- **TASK ITEM**:
Could you please retype the records exactly, minus their pictures?

- **GIVEN DATA**:
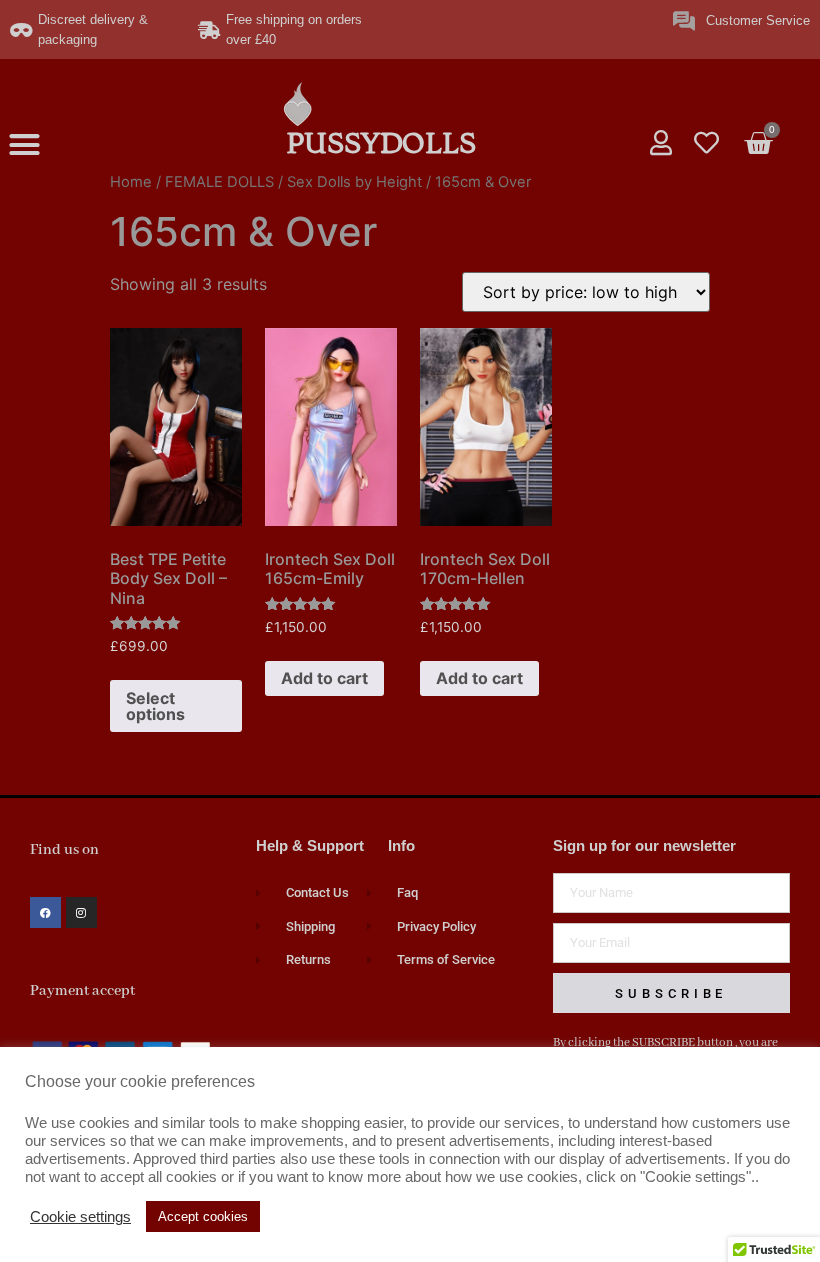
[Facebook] (45, 912)
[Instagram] (81, 912)
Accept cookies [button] (203, 1216)
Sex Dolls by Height (354, 182)
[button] (25, 145)
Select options (155, 706)
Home (131, 182)
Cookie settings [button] (80, 1217)
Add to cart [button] (324, 678)
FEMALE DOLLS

- **WRITTEN ANSWER**:
[Facebook] (45, 912)
[Instagram] (81, 912)
Accept cookies [button] (203, 1216)
Sex Dolls by Height (354, 182)
[button] (25, 145)
Select options (155, 706)
Home (131, 182)
Cookie settings [button] (80, 1217)
Add to cart [button] (324, 678)
FEMALE DOLLS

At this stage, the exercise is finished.